In the gloomy bay the man-made electronics glowed with a reassuring yellow and orange. Nikka shifted uneasily. The shadowed bulk of machinery around her stood silent, brooding, ominous. She told herself that her reaction was stupid. There was no reason to be jumpy. She had worked at the alien computer interface many times and this was no different.
She shook herself mentally and set to work. The transmission rig could read either electronic input from the alien bank or could scan the faxes already made. She and Nigel had planned to send both. She took a shelf of pages and photographs and stacked them neatly in the rig’s feeder. They had, she knew, probably only a few minutes before someone in Communications would be ordered to cut the transmission. So they had to be fast. Nikka set up the board for simultaneous sending of both faxes and data directly from the alien computer memory. This done, she pressed the final command to start the signal.

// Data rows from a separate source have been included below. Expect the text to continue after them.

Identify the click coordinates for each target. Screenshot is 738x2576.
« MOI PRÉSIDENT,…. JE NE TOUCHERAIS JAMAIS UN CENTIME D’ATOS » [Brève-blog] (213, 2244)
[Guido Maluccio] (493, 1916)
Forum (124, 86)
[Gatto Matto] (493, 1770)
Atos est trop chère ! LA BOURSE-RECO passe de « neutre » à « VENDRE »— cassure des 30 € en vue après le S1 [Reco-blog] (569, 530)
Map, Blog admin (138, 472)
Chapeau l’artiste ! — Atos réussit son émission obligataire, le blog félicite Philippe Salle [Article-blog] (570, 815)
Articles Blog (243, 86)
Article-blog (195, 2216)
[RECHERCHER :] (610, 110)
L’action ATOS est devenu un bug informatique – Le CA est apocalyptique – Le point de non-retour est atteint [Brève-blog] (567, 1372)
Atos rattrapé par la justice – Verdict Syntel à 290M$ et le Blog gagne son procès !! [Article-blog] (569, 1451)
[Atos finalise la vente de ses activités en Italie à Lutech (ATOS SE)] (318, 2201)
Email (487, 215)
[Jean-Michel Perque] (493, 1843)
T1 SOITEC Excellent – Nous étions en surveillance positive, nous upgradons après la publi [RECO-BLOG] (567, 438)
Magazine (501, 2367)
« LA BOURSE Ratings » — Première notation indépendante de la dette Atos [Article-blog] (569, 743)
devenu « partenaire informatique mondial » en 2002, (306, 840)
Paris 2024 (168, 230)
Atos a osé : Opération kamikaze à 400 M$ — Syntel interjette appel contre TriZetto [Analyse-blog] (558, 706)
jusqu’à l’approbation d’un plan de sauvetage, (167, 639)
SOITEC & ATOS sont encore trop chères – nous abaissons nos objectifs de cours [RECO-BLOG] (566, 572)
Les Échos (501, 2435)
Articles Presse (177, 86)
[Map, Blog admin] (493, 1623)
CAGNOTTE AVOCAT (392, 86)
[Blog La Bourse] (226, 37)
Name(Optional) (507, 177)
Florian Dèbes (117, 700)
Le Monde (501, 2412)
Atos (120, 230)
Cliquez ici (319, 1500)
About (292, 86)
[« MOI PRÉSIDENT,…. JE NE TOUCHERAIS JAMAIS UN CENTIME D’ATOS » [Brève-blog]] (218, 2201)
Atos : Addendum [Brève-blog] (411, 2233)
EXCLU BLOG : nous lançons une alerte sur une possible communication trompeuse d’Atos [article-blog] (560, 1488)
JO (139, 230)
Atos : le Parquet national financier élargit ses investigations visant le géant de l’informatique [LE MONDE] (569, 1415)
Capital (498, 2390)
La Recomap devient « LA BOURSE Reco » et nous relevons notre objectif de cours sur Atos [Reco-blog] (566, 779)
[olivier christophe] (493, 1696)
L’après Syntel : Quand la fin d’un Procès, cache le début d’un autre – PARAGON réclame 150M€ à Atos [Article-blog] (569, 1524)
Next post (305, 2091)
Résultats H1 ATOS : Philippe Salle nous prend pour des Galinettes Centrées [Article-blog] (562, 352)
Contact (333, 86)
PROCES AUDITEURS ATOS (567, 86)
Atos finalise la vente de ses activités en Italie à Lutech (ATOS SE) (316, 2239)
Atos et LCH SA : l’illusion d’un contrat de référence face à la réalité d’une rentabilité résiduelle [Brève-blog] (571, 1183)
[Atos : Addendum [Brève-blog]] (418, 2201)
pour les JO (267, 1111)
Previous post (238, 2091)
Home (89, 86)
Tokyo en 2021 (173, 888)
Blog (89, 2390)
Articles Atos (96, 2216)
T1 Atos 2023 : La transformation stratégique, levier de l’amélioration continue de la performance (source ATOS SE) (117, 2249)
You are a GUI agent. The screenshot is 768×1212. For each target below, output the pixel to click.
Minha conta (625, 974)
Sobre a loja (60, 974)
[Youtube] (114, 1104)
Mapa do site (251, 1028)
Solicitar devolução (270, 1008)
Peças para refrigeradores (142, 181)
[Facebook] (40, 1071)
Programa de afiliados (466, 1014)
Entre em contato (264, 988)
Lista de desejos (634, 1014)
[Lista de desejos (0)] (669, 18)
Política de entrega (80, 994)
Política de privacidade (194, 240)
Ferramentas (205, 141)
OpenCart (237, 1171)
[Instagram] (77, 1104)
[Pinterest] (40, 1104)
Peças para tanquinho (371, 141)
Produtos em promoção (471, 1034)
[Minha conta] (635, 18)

Nigel had been silent as she did this. She tapped the signal into his console. He could watch it as it went, freeze the process if anything was fouling up.
“Here it comes,” she said.
There was a grunt of effort behind her.
“What do you think you’re—”
She whirled around. Sanges was struggling up from the plastiform rim of the tunnel.
“Routine business,” she said, her voice thin.